── Given records ──

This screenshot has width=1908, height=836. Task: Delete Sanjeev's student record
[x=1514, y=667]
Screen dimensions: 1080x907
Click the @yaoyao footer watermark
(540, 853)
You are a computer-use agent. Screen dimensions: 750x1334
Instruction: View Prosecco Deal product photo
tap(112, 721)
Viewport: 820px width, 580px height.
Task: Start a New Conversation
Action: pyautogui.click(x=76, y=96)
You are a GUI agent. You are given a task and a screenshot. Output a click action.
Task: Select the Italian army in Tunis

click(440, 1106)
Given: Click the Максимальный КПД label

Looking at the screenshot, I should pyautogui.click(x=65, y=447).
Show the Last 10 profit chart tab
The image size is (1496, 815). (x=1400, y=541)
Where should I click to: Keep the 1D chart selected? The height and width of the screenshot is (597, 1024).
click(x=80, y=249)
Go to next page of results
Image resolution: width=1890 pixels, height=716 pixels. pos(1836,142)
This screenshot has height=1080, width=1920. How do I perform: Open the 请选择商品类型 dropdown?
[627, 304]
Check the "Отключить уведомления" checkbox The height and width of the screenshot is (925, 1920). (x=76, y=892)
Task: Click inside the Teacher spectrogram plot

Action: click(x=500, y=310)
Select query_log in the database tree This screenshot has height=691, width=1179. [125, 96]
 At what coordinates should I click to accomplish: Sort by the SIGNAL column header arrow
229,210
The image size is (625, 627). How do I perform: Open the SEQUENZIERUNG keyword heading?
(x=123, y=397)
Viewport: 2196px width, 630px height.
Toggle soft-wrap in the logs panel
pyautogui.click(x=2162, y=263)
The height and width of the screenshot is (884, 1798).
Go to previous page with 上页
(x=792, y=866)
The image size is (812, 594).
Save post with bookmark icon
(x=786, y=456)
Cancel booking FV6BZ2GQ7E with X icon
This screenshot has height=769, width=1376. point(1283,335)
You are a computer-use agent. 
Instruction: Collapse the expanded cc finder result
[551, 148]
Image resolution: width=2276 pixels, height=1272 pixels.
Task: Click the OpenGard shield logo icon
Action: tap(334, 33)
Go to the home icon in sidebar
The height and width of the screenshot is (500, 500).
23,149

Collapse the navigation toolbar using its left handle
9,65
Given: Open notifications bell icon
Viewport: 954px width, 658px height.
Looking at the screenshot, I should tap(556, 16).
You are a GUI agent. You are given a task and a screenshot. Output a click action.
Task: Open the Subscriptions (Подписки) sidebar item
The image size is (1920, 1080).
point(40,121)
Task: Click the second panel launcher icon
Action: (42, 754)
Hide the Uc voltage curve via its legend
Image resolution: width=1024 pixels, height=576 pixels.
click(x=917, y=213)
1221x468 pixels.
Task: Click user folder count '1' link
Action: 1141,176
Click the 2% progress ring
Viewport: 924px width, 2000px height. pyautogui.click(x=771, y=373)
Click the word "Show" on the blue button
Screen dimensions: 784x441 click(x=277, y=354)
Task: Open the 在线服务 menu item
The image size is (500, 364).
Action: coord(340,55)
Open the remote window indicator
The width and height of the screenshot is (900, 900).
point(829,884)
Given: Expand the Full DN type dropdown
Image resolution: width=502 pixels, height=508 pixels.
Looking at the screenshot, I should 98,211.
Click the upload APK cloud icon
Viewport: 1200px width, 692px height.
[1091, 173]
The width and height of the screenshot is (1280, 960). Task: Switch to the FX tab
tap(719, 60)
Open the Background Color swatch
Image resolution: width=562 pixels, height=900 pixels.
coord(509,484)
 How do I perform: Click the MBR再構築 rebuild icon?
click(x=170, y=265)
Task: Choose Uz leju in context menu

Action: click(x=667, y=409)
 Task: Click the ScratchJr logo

───

*Exercise task*:
Encode the rows above as a JSON array of strings, with one string per line. Omit the blank lines.

*Task response*:
[
  "This screenshot has width=1908, height=836. Task: Delete Sanjeev's student record",
  "[x=1514, y=667]",
  "Screen dimensions: 1080x907",
  "Click the @yaoyao footer watermark",
  "(540, 853)",
  "You are a computer-use agent. Screen dimensions: 750x1334",
  "Instruction: View Prosecco Deal product photo",
  "tap(112, 721)",
  "Viewport: 820px width, 580px height.",
  "Task: Start a New Conversation",
  "Action: pyautogui.click(x=76, y=96)",
  "You are a GUI agent. You are given a task and a screenshot. Output a click action.",
  "Task: Select the Italian army in Tunis",
  "click(440, 1106)",
  "Given: Click the Максимальный КПД label",
  "Looking at the screenshot, I should pyautogui.click(x=65, y=447).",
  "Show the Last 10 profit chart tab",
  "The image size is (1496, 815). (x=1400, y=541)",
  "Where should I click to: Keep the 1D chart selected? The height and width of the screenshot is (597, 1024).",
  "click(x=80, y=249)",
  "Go to next page of results",
  "Image resolution: width=1890 pixels, height=716 pixels. pos(1836,142)",
  "This screenshot has height=1080, width=1920. How do I perform: Open the 请选择商品类型 dropdown?",
  "[627, 304]",
  "Check the \"Отключить уведомления\" checkbox The height and width of the screenshot is (925, 1920). (x=76, y=892)",
  "Task: Click inside the Teacher spectrogram plot",
  "Action: click(x=500, y=310)",
  "Select query_log in the database tree This screenshot has height=691, width=1179. [125, 96]",
  " At what coordinates should I click to accomplish: Sort by the SIGNAL column header arrow",
  "229,210",
  "The image size is (625, 627). How do I perform: Open the SEQUENZIERUNG keyword heading?",
  "(x=123, y=397)",
  "Viewport: 2196px width, 630px height.",
  "Toggle soft-wrap in the logs panel",
  "pyautogui.click(x=2162, y=263)",
  "The height and width of the screenshot is (884, 1798).",
  "Go to previous page with 上页",
  "(x=792, y=866)",
  "The image size is (812, 594).",
  "Save post with bookmark icon",
  "(x=786, y=456)",
  "Cancel booking FV6BZ2GQ7E with X icon",
  "This screenshot has height=769, width=1376. point(1283,335)",
  "You are a computer-use agent. ",
  "Instruction: Collapse the expanded cc finder result",
  "[551, 148]",
  "Image resolution: width=2276 pixels, height=1272 pixels.",
  "Task: Click the OpenGard shield logo icon",
  "Action: tap(334, 33)",
  "Go to the home icon in sidebar",
  "The height and width of the screenshot is (500, 500).",
  "23,149",
  "Collapse the navigation toolbar using its left handle",
  "9,65",
  "Given: Open notifications bell icon",
  "Viewport: 954px width, 658px height.",
  "Looking at the screenshot, I should tap(556, 16).",
  "You are a GUI agent. You are given a task and a screenshot. Output a click action.",
  "Task: Open the Subscriptions (Подписки) sidebar item",
  "The image size is (1920, 1080).",
  "point(40,121)",
  "Task: Click the second panel launcher icon",
  "Action: (42, 754)",
  "Hide the Uc voltage curve via its legend",
  "Image resolution: width=1024 pixels, height=576 pixels.",
  "click(x=917, y=213)",
  "1221x468 pixels.",
  "Task: Click user folder count '1' link",
  "Action: 1141,176",
  "Click the 2% progress ring",
  "Viewport: 924px width, 2000px height. pyautogui.click(x=771, y=373)",
  "Click the word \"Show\" on the blue button",
  "Screen dimensions: 784x441 click(x=277, y=354)",
  "Task: Open the 在线服务 menu item",
  "The image size is (500, 364).",
  "Action: coord(340,55)",
  "Open the remote window indicator",
  "The width and height of the screenshot is (900, 900).",
  "point(829,884)",
  "Given: Expand the Full DN type dropdown",
  "Image resolution: width=502 pixels, height=508 pixels.",
  "Looking at the screenshot, I should 98,211.",
  "Click the upload APK cloud icon",
  "Viewport: 1200px width, 692px height.",
  "[1091, 173]",
  "The width and height of the screenshot is (1280, 960). Task: Switch to the FX tab",
  "tap(719, 60)",
  "Open the Background Color swatch",
  "Image resolution: width=562 pixels, height=900 pixels.",
  "coord(509,484)",
  " How do I perform: Click the MBR再構築 rebuild icon?",
  "click(x=170, y=265)",
  "Task: Choose Uz leju in context menu",
  "Action: click(x=667, y=409)",
  " Task: Click the ScratchJr logo"
]